If leaders bring their own politics to the debate, the public perceptions of the efficacy and objectivity of the UN may alter. One view of international cooperation suggests that IOs should be relatively insulated from domestic politics, so as to better facilitate efficient outcomes for cooperation. The early days of the UNGA debate were described as “an international political process of unequaled vigor” (Gordenker, 1962, 525). By contrast, if the concerns of high-profile leaders are the public’s primary imprint of the business of IOs, it may sap confidence in the organization, creating the impression that the UN is a forum for power politics and not for equitable cooperation. Our findings also suggest that leader preferences may be distinct from country preferences overall, which suggests caution in the use of UNGA speeches as a proxy for foreign policy preferences without taking the incentives of the speaker into account.
Data availability
The data that support the findings are available from the corresponding author upon request.
Notes
Scholars have shown that leaders can use IOs strategically to boost their legitimacy and policy approval (Chapman, 2007; Voeten, 2005). However, this literature tends to focus on the use of IOs to promote policy interventions in security, not multilateral cooperation. But see Kleine and Minaudier (2019); Schneider (2019).

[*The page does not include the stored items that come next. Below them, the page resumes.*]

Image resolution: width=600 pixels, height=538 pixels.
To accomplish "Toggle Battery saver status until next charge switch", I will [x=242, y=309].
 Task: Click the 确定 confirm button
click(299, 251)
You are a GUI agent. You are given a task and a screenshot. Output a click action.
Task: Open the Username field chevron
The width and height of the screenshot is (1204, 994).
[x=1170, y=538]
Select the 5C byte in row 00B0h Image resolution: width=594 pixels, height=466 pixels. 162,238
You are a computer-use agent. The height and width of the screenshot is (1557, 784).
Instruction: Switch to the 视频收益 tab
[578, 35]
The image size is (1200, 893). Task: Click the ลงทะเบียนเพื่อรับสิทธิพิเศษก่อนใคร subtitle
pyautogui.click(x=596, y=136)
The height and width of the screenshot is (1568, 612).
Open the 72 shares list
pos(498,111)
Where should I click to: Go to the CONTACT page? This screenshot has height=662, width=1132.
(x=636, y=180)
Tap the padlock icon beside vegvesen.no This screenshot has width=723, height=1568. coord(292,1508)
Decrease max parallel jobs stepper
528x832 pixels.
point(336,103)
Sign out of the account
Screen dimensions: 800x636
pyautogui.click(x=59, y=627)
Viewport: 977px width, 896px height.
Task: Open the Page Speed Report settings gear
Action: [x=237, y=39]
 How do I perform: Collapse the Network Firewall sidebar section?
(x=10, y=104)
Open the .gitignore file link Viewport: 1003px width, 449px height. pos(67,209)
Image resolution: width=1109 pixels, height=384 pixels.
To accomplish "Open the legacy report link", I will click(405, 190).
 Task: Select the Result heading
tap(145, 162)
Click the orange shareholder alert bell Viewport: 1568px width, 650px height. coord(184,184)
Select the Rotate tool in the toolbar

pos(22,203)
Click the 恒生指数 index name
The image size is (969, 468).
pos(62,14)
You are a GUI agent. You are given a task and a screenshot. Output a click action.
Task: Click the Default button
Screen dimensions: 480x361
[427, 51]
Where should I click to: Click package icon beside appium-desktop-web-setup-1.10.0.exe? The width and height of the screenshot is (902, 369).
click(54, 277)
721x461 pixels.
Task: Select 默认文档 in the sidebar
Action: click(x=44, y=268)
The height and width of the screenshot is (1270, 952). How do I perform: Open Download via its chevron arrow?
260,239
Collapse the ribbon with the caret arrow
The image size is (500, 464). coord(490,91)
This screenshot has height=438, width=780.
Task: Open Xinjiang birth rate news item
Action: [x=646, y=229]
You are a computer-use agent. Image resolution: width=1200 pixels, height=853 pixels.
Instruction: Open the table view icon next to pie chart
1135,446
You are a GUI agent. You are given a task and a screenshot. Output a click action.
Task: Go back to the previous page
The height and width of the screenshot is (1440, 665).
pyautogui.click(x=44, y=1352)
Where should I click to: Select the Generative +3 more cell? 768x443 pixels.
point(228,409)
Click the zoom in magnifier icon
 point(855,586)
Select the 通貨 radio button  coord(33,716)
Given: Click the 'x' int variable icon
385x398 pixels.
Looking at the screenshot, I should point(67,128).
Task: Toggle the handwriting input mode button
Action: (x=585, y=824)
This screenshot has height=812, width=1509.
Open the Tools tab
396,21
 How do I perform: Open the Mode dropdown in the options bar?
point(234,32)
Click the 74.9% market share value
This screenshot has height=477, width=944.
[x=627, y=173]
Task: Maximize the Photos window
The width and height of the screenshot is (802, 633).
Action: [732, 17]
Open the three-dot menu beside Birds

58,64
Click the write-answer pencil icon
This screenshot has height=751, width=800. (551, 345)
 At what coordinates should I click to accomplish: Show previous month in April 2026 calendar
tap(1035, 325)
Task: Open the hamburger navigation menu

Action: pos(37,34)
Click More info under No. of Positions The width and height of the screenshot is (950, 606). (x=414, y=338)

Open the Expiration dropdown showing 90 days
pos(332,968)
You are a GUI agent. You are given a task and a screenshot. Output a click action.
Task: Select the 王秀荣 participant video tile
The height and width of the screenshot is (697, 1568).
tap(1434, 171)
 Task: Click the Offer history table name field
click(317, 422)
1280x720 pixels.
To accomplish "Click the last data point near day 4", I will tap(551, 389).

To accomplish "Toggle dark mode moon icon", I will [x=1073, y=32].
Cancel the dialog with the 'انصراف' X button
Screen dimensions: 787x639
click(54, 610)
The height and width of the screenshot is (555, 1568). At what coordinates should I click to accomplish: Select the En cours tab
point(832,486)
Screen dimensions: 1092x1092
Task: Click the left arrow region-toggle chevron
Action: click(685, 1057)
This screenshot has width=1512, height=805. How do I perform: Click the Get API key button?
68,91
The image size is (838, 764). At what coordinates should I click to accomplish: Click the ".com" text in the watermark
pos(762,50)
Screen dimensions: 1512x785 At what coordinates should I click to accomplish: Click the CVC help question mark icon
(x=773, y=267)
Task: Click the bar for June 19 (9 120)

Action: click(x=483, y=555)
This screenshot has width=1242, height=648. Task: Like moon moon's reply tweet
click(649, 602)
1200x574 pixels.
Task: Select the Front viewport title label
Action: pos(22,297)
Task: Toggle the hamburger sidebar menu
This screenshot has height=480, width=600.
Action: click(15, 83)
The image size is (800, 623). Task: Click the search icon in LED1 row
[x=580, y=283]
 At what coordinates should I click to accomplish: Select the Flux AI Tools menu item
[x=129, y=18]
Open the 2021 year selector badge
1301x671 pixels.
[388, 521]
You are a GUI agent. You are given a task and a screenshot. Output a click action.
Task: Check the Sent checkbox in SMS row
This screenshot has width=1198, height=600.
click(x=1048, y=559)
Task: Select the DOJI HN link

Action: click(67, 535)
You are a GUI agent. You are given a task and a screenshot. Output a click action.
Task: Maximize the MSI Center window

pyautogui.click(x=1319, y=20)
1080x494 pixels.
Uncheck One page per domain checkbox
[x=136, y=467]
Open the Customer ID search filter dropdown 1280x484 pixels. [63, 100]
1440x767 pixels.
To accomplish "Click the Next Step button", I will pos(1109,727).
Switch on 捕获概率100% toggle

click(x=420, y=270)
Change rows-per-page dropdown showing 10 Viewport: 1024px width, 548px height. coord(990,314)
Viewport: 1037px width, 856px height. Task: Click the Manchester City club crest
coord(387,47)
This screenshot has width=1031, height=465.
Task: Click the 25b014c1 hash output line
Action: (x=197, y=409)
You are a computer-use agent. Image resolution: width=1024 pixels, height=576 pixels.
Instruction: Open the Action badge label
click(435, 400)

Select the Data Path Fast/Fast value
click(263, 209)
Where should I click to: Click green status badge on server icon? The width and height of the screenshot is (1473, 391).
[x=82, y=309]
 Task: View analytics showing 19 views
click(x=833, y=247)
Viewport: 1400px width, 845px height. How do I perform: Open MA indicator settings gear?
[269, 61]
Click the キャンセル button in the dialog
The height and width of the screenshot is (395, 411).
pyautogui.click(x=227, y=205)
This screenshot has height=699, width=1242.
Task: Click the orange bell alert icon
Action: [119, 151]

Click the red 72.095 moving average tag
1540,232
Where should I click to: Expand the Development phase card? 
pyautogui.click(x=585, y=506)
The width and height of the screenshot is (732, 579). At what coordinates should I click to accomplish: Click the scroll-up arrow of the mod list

Revitalisation of the work of the assembly is a recurrent theme in resolutions annually from 2001, e.g., 73/341, 74/303 or 75/325. In particular, the UNGA recognises the crucial importance of “debates on current issues of critical importance to the international community” and the need for “rationalizing of such debates to ensure high-level attendance” (A/75/973, p. 9).
While quantitative studies of legislative speech in domestic politics are increasingly common (Proksch & Slapin, 2014), political rhetoric in IOs is significantly undertheorized, despite renewed attention to legislatures in IOs (Conrad & Monroe, 2021; Schimmelfennig et al., 2021). But see Gray and Baturo (2021) and Chelotti et al., (2022).
Two related events drove leaders’ sudden interest in attending the UNGA. First, when newly independent African states joined the UN, many foretold a shift in the balance of power away from previously dominant nations. The second event was the crisis in the Congo in 1960 following the country’s independence, ensued violence and international intervention, which in turn brought with it robust debate over the UN’s role in conflict and peacekeeping. But after that highly charged session and the subsequent gridlock on expanding the UN’s power, leaders largely forewent the UNGA for the next several decades.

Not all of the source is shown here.